▸ **EXERCISE AIM**
Beneath this task are records; print exactly the stretch of them from the line with "京の象 (119, 2354)" through the line with "ツクルヒトタチ博 (90, 2259)", both ends included.

▸ **INPUT RECORDS**
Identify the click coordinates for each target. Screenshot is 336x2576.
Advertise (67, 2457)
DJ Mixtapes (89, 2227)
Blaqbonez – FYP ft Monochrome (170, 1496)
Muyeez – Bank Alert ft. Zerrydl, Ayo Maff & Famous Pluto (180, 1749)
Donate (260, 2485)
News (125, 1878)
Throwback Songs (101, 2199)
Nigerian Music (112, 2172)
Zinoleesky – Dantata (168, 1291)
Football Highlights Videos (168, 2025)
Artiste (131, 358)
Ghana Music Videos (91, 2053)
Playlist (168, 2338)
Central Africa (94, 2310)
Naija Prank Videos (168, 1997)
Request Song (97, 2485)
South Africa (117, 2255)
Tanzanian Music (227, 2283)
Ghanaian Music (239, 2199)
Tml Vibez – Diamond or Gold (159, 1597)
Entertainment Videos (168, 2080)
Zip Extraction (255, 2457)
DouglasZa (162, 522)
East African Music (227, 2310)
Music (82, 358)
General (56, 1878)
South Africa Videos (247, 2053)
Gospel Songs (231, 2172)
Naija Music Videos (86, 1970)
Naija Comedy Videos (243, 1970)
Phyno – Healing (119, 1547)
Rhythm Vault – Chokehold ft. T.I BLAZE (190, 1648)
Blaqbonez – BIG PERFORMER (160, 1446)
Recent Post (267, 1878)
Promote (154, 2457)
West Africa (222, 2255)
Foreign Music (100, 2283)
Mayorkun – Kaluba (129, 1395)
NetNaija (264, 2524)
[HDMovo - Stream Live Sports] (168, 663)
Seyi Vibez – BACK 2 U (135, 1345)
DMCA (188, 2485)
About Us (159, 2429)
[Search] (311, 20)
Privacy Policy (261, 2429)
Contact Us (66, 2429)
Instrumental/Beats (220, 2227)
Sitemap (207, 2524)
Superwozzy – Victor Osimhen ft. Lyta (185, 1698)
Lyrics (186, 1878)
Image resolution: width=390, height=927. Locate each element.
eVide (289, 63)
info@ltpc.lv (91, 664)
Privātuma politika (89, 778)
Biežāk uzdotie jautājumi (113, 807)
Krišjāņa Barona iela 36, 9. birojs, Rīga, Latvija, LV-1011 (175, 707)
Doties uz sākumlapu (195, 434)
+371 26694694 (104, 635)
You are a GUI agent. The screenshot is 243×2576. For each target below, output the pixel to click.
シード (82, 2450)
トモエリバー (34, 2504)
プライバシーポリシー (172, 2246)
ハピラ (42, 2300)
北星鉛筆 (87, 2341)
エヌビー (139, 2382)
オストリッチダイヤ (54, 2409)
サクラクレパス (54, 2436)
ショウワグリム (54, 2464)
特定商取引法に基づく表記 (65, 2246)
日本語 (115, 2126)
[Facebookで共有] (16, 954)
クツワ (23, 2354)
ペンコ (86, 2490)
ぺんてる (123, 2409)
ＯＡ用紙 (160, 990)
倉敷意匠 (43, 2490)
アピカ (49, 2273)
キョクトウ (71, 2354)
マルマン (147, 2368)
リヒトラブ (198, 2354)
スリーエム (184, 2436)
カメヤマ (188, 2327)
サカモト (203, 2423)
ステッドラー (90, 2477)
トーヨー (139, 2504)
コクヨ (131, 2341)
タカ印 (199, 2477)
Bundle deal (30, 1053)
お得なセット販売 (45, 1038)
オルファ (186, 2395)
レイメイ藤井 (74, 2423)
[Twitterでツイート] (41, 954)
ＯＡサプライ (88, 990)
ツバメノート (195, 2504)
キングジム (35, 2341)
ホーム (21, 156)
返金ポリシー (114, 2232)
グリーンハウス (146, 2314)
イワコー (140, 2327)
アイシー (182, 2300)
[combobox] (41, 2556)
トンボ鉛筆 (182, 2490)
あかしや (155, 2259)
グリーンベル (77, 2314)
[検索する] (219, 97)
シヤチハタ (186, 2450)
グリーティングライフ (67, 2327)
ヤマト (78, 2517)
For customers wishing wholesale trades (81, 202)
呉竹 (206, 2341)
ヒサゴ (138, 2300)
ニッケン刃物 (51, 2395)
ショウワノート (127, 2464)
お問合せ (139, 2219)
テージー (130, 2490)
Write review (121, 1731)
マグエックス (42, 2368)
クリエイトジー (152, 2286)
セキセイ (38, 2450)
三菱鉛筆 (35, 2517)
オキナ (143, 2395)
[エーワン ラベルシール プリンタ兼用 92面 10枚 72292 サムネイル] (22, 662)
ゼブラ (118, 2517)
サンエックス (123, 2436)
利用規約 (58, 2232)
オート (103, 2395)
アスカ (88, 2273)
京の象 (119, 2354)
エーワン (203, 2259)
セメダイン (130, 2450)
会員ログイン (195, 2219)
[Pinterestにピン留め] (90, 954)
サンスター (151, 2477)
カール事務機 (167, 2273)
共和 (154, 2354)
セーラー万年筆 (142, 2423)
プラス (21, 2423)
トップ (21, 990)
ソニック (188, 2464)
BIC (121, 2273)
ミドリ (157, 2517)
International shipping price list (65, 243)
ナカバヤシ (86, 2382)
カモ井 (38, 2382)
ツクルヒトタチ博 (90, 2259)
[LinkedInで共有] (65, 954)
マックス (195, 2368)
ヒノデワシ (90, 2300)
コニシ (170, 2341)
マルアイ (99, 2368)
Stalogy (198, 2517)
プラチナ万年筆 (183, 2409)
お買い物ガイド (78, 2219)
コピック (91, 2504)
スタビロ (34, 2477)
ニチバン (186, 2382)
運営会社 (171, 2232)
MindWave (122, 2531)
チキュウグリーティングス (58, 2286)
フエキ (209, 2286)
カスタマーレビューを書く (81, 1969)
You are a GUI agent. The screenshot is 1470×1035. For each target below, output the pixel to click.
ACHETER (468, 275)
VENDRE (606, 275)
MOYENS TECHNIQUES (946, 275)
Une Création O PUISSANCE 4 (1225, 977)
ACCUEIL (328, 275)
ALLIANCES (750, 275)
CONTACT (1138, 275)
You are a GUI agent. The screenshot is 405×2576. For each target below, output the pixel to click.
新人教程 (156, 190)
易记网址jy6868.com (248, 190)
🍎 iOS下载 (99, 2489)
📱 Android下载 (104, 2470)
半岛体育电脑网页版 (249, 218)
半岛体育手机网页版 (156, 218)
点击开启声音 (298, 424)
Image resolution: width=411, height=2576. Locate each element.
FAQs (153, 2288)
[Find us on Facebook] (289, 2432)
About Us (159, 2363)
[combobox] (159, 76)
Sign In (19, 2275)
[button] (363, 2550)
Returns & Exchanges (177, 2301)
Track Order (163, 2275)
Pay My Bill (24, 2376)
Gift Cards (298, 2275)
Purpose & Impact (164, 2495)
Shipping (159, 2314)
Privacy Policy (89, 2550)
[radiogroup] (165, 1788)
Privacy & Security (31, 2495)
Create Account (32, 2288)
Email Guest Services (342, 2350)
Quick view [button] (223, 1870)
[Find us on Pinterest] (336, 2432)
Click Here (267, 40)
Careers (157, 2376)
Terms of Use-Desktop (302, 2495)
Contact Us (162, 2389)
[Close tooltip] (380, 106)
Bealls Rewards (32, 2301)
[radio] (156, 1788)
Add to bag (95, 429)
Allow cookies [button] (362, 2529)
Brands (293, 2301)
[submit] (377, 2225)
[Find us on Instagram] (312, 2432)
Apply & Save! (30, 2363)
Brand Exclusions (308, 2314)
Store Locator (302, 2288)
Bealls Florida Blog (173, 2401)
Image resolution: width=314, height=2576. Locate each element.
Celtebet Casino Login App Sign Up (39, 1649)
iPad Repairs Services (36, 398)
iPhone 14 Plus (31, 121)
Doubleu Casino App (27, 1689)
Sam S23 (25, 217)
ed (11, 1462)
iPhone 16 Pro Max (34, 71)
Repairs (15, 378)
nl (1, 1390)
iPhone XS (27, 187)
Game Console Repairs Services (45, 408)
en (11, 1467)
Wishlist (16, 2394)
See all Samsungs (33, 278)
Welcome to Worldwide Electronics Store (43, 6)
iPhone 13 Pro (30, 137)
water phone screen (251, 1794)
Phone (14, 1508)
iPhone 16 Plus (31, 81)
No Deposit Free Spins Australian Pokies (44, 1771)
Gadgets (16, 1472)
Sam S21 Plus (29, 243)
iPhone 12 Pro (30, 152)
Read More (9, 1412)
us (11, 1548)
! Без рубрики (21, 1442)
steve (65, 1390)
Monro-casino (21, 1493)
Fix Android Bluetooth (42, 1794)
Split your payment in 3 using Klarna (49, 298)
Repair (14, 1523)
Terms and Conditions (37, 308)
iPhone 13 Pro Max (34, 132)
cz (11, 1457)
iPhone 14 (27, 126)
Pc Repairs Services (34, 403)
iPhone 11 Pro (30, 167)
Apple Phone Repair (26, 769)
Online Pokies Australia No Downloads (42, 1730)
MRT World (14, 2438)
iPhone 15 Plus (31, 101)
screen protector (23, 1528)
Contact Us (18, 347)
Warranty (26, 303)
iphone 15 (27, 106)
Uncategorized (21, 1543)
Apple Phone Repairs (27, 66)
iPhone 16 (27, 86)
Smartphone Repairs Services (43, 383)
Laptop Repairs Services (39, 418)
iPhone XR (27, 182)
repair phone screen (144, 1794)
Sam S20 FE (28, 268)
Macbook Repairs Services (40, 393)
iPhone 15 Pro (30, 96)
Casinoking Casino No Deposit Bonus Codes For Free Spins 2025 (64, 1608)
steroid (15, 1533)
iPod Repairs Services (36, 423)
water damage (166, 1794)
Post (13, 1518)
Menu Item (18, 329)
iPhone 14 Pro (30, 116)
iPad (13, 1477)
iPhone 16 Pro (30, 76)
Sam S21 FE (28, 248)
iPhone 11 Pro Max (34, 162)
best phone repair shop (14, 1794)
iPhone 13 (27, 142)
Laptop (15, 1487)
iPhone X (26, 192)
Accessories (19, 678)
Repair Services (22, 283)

▸ **WRITTEN RESPONSE**
京の象 (119, 2354)
エーワン (203, 2259)
セメダイン (130, 2450)
会員ログイン (195, 2219)
[Pinterestにピン留め] (90, 954)
サンスター (151, 2477)
カール事務機 (167, 2273)
共和 (154, 2354)
セーラー万年筆 (142, 2423)
プラス (21, 2423)
トップ (21, 990)
ソニック (188, 2464)
BIC (121, 2273)
ミドリ (157, 2517)
International shipping price list (65, 243)
ナカバヤシ (86, 2382)
カモ井 (38, 2382)
ツクルヒトタチ博 (90, 2259)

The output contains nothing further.